Dissertation: Klimaanalysekarten für die Stadt- und Raumplanung in Seoul, Südkorea (CAMPUS) (abgeschlossen)

CAMPUS ist Teil einer Dissertation mit dem Arbeitstitel "Integration stadtklimatischer Anforderungen in die räumliche Planung von Seoul, Südkorea". Es handelt sich um eine regionale Klimaanalyse, in welcher Aspekte der Durchlüftung, der Luftqualität sowie der thermischen Situation untersucht werden. Die Berücksichtigung von Klima und Lufthygiene bei der Stadt- und Raumplanung ist eine wesentliche Voraussetzung dafür, die Lebensbedingungen in der Megacity von Seoul mit ca. 11 Mio. Einwohnern (2006) zu erhalten bzw. zu verbessern. Im Großraum Seoul leben ca. 22 Mio Menschen (2006) in einer der drei größten Ballungsräume neben Mexiko-City und Tokyo. Die Einwohnerdichte beläuft sich auf 17090 Personen pro km2.

Landbedeckung der Region Seoul
Landbedeckungsklassifikation

Seoul liegt auf einer gegraphischen Breite von 34°-37° N und einer durchschnittlichen Höhe von 86 m ü.M.. Seoul hat ein gemäßigtes, kontinentales Klima mit feuchten und heißen Sommern unter dem Einfluss des Monsuns von Juni bis September. Die Winter sind kalt im Vergleich zu anderen Städten auf gleicher geographischer Breite. Die Winterzeit fällt deutlich trockener aus, obwohl an durchschnittlich 28 Tagen Schneefälle auftreten. Es bestehen hohe Temperaturdifferenzen zwischen den heißesten Sommertagen und den kältesten Winterperioden. Die durchschnittliche Niederschlagsmenge beträgt 1258 mm pro Jahr.

CAMPUS basiert auf dem Konzept und den Methoden einer abgeschlossenen regionalen Klimaanalyse genannt  REKLISO, welche die gleichen Aspekte für das Gebiet Südlicher Oberrhein, Deutschland im Auftrag des Regionalverbandes Südlicher Oberrhein untersuchte.
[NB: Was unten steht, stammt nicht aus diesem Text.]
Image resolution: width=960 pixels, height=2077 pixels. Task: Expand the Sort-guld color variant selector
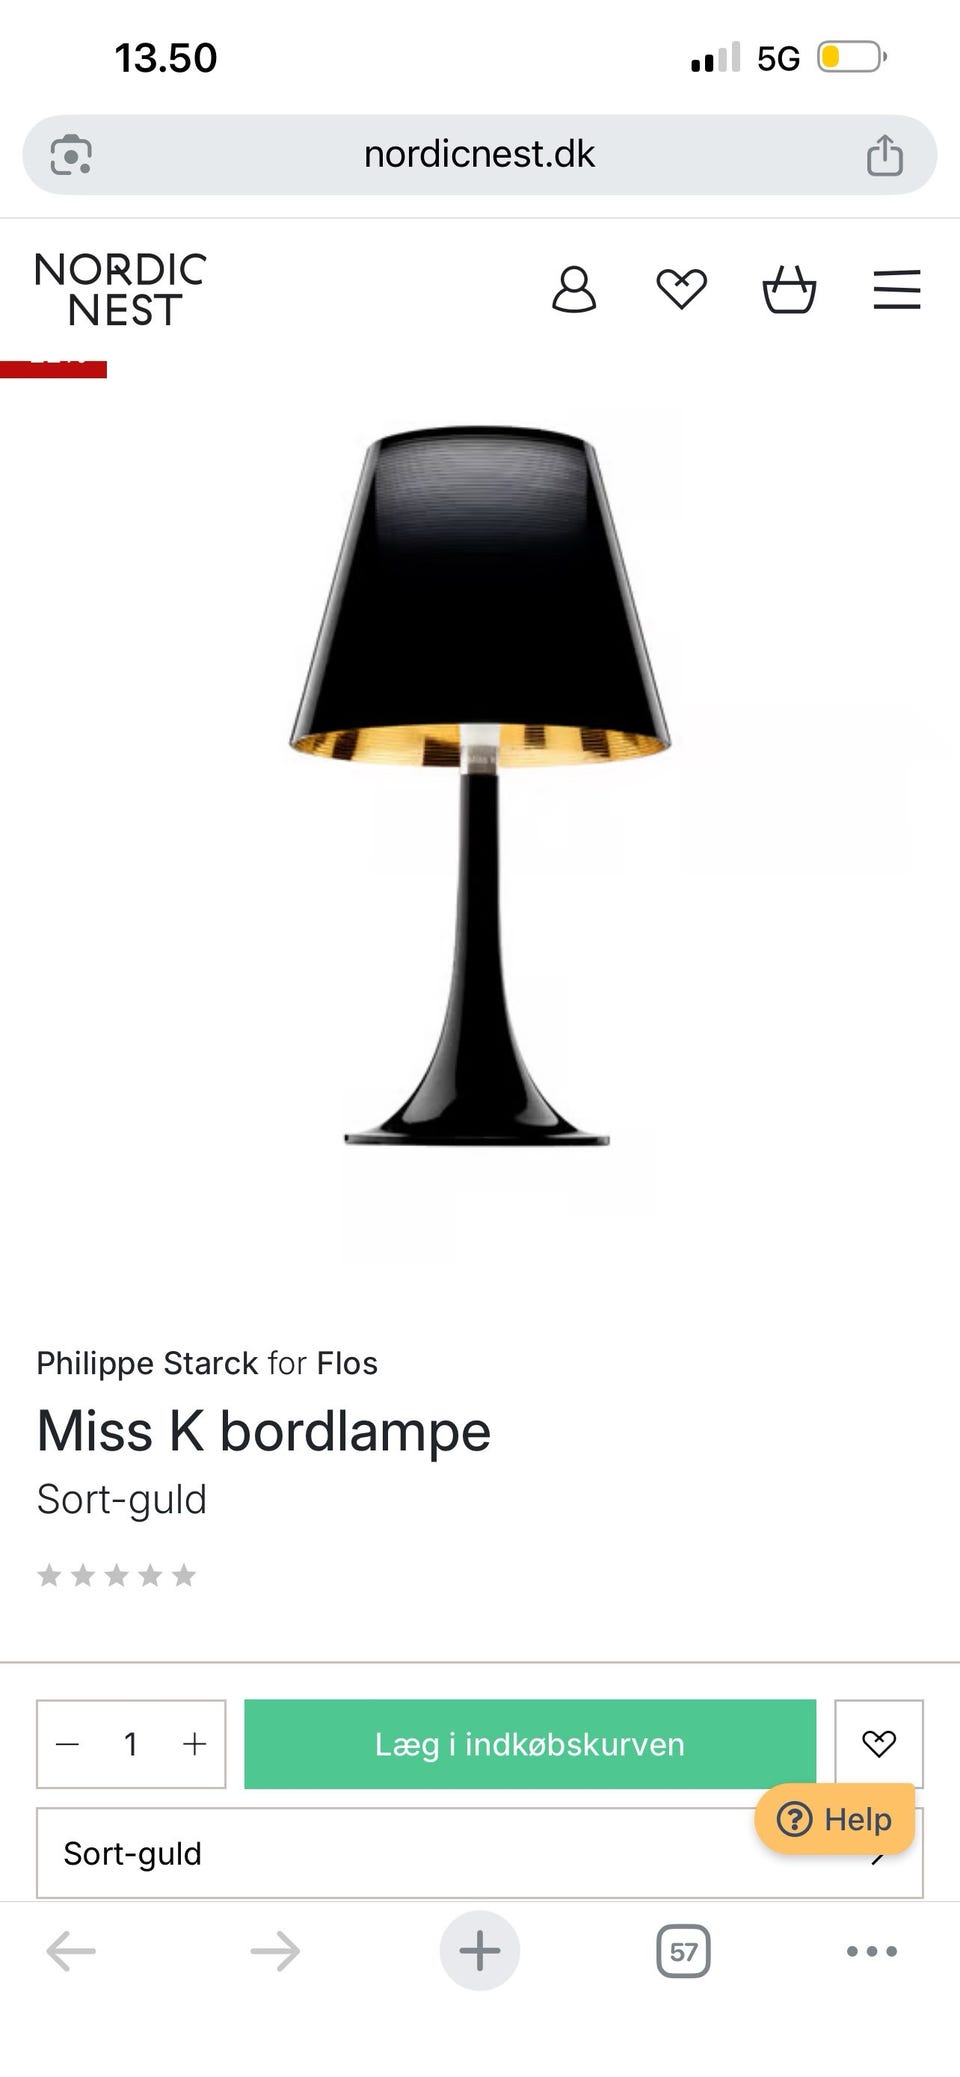(x=480, y=1853)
Der in früheren Projekten bereits verwendete und in REKLISO weiterentwickelte Ansatz wird damit zum ersten Mal auf eine asiatische Metropole übertragen, deren Plannungsprozesse sowie -ziele, und damit auch vorherrschende städtische Strukturen, sich von den bisher untersuchten mitteleuropäischen Gebieten deutlich unterscheiden.

In CAMPUS werden lokal- und mesoskalige atmosphäriche Prozesse mittels GIS basierter Modelle und automatisierter, standardisierter Analyse- und Bewertungsverfahren untersucht. Der Einsatz räumlich und zeitlich homogener Daten garantiert eine konstante Informationsdichte im Untersuchungsgebiet. Szenarien mit veränderten Eingangsdaten ermöglichen unter Beibehaltung der Evaluationsschemata eine Abschätzung der klimatischen und lufthygienischen Auswirkungen bei projektierten Landnutzungsänderungen. Diese Vorgehensweise unterstützt die Plannungsbehörden in ihrem Bestreben für eine nachhaltigen Stadtentwicklung zum Wohle der Einwohner dieses schnell wachsenden Ballungsraums. Nachhaltige Entwicklung gewinnt umso stärker an Bedeutung, wenn man die Konsequenzen mit einbezieht, die sich aus einem Klimawandel für die Region Seoul ergeben.

Im zweiten Teil dieser Studie wird ein Vergleich zwischen der planungsrelevanten Gesetzgebung in Deutschland, die maßgeblich dem Einfluss der EU unterliegt, und Seoul, Südkorea durchgeführt. Die koreanische Gesetzgebung wird auf Möglichkeiten zur Implementation von Planungsmaßnahmen hinsichtlich der o.a. klimatischen und lufthygienischen Apekte unterucht. Abschliessend werden Vorschläge für mögliche Regulatorien und Planungsinstrumente in der Stadt- und Freiraumplanung erarbeitet.